| Extract to read |
Best Practices for Representing XML in the .NET Framework

 

Dare Obasanjo
Microsoft Corporation

March 16, 2004

Summary: Dare Obasanjo looks at the available options for representing XML-based data that is shared between components within a single process and AppDomain, and discusses the design tradeoffs of each approach. (10 printed pages)

Introduction

After a recent design review, a fellow PM asked if there are any design guidelines for exposing XML in an API because he'd seen lots of different approaches and he wasn't sure which to choose. I told him I believed there were some guidelines available on MSDN, but when I checked I only came across an episode of MSDN TV entitled Passing XML Data Inside the CLR, which does contain such information but not in an easily consumable form. Thus the idea of providing a printer-friendly version of Don Box's MSDN TV episode, along with some of my own experiences working on XML APIs at Microsoft thrown in, was created.

A First Look at the Guidelines

There are three primary situations when developers need to consider what APIs to use for representing XML. The situations and guidelines are briefly described below:

  • Classes with fields or properties that hold XML: If a class has a field or property that is an XML document or fragment, it should provide mechanisms for manipulating the property as both a string and as an XmlReader.
  • Methods that accept XML input or return XML as output: Methods that accept or return XML should favor returning XmlReader or XPathNavigator unless the user is expected to be able to edit the XML data, in which case XmlDocument should be used.
  • Converting an object to XML: If an object wants to provide an XML representation of itself for serialization purposes, then it should use the XmlWriter if it needs more control of the XML serialization process than what is provided by the XmlSerializer. If the object wants to provide an XML representation of itself that enables it to participate fully as a member of the XML world, such as allow XPath queries or XSLT transformations over the object, then it should implement the IXPathNavigable interface.

In the following sections, I describe the situations mentioned above in more detail and explain how I arrived at the guidelines.

The Usual Suspects

When deciding to accept or return XML from a method or property, a number of classes in the .NET Framework come to mind as being suited for this task. Below is a list of the five classes in the .NET Framework best suited for representing XML input or output with a brief description of their pros and cons.

| Provided data |

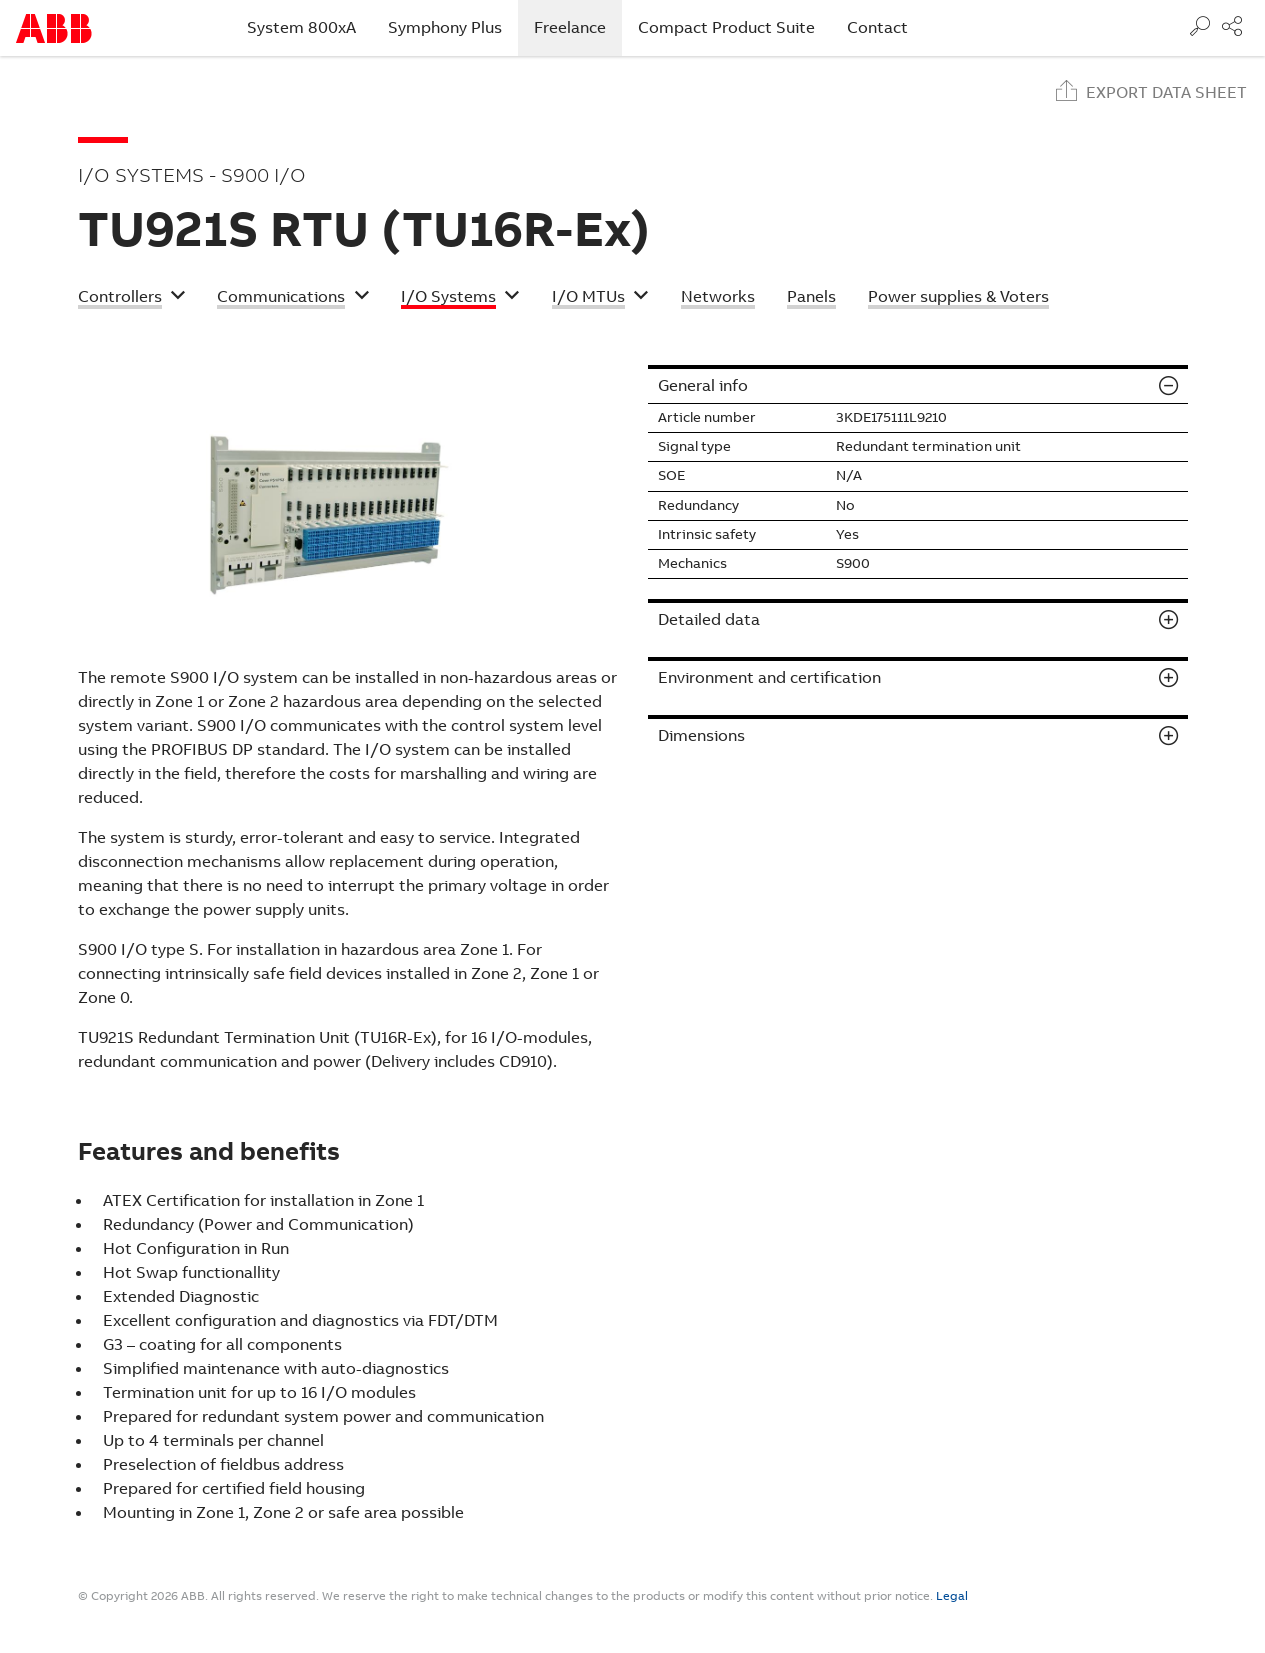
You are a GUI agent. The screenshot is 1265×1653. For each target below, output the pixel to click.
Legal (952, 1596)
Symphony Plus (445, 27)
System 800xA (301, 27)
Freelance (578, 27)
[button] (132, 299)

| What you need to do |
1. Output, word for word, the stretch of the article on representing XML in the .NET Framework from "Summary: Dare Obasanjo" through "(10 printed pages)".
2. Rescale the entries by reproducing every line of them, requests included, with each click coordinate in the answers multiplied by 2.1 and rounded to a whole number, halves rounded up. Leave the pictures out of your answer.
The entries have no connection to the article on representing XML in the .NET Framework.

| Answers to the problems |
1.
Summary: Dare Obasanjo looks at the available options for representing XML-based data that is shared between components within a single process and AppDomain, and discusses the design tradeoffs of each approach. (10 printed pages)

2.
You are a GUI agent. The screenshot is 1265×1653. For each target below, output the pixel to click.
Legal (1999, 3352)
Symphony Plus (935, 57)
System 800xA (632, 57)
Freelance (1214, 57)
[button] (277, 628)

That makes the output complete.